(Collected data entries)
----
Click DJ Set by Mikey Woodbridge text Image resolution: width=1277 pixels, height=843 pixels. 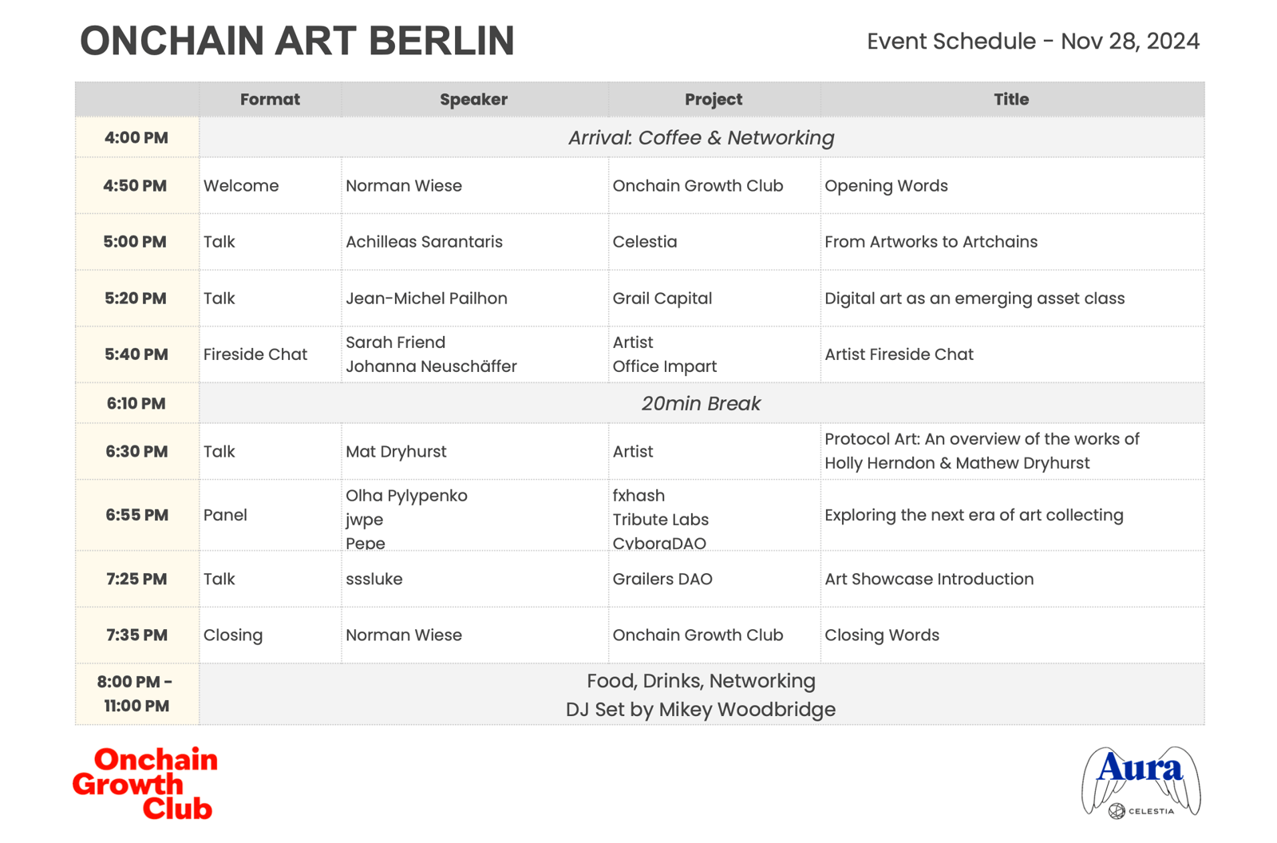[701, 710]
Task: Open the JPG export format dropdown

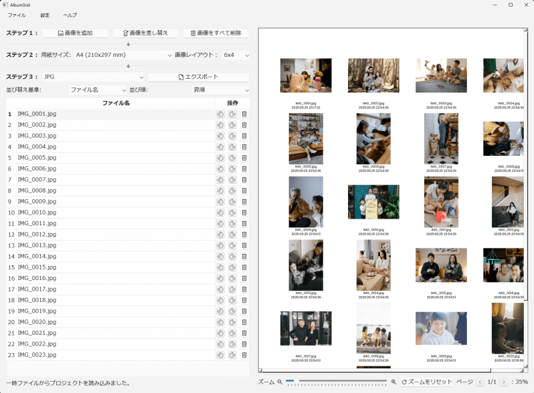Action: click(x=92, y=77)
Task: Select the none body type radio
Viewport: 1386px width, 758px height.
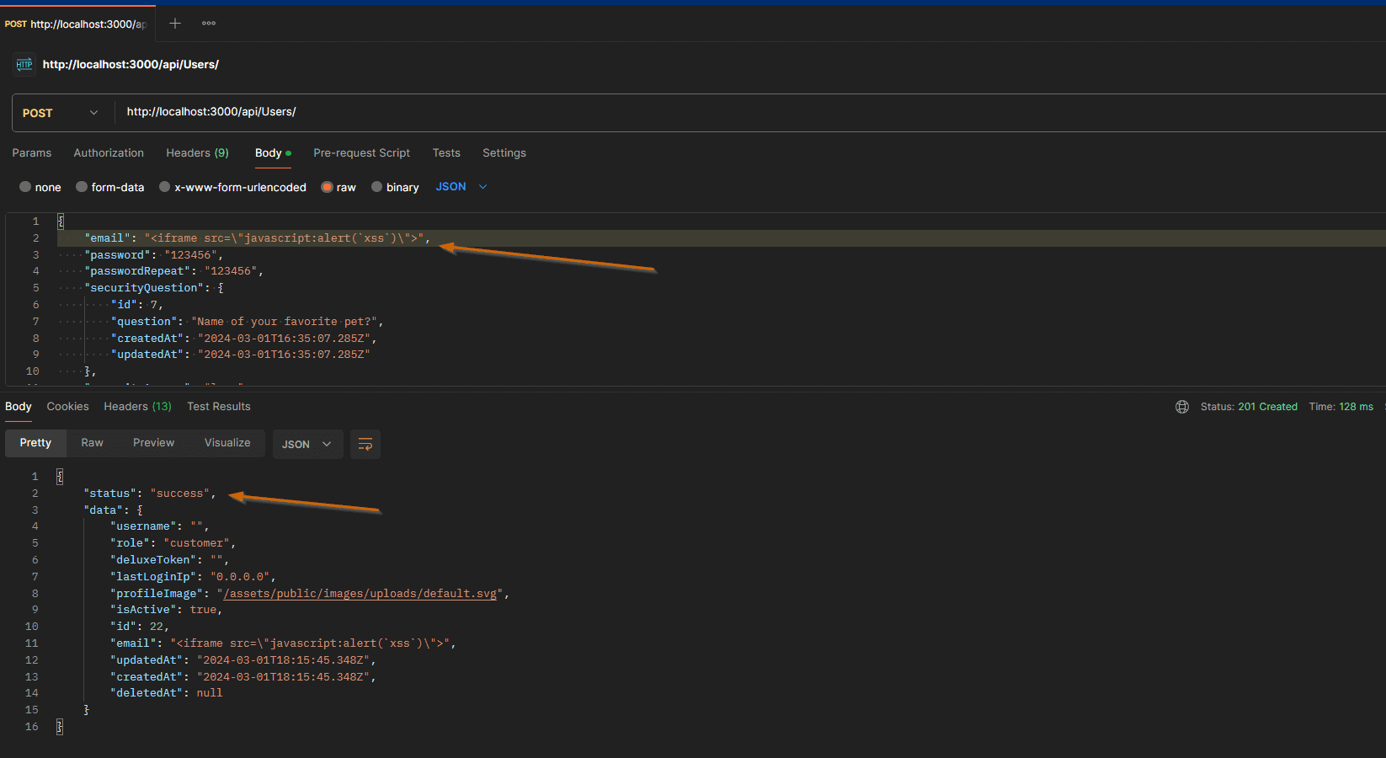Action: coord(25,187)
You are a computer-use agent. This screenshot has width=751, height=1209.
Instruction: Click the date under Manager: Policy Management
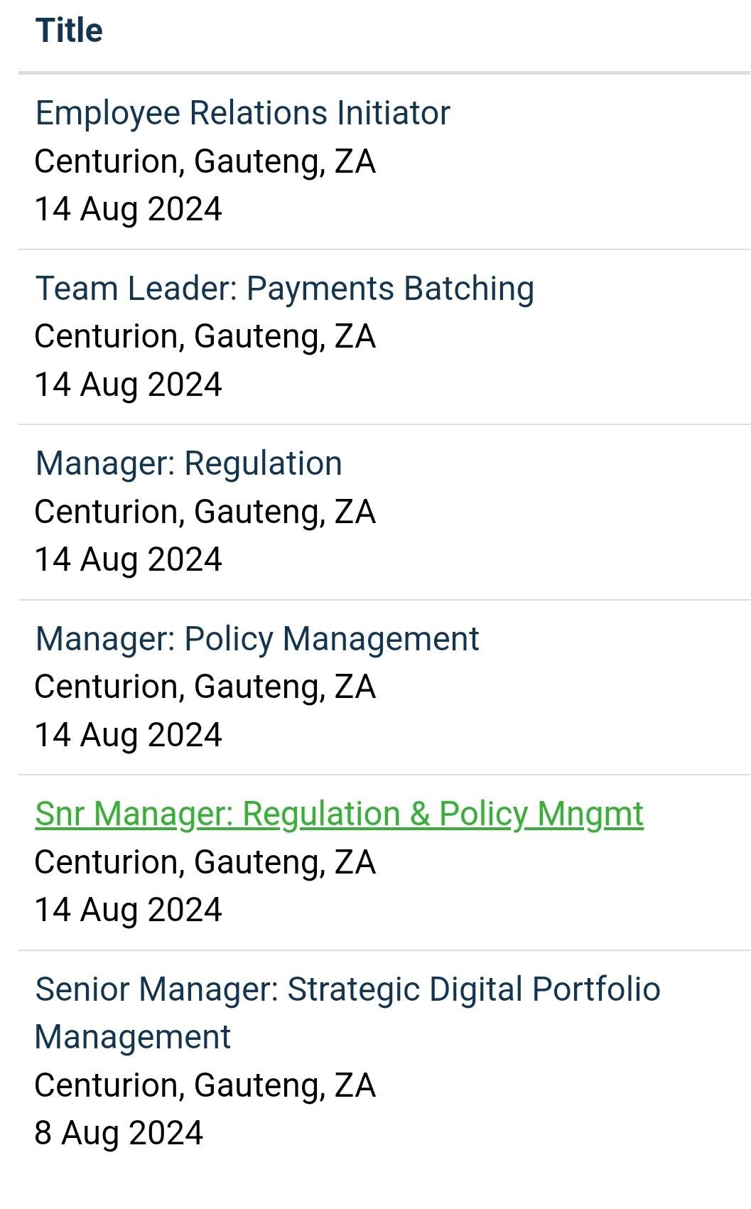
----
(REQUIREMENT)
Each line from the one that contains "Task: Open the JPG export format dropdown" down to the one that contains "You are a computer-use" is to be returned exactly as it stands above, both ends included, with pictures removed.

(EXERCISE OUTPUT)
Task: Open the JPG export format dropdown

Action: click(x=92, y=77)
Task: Select the none body type radio
Viewport: 1386px width, 758px height.
Action: coord(25,187)
You are a computer-use agent. This screenshot has width=751, height=1209.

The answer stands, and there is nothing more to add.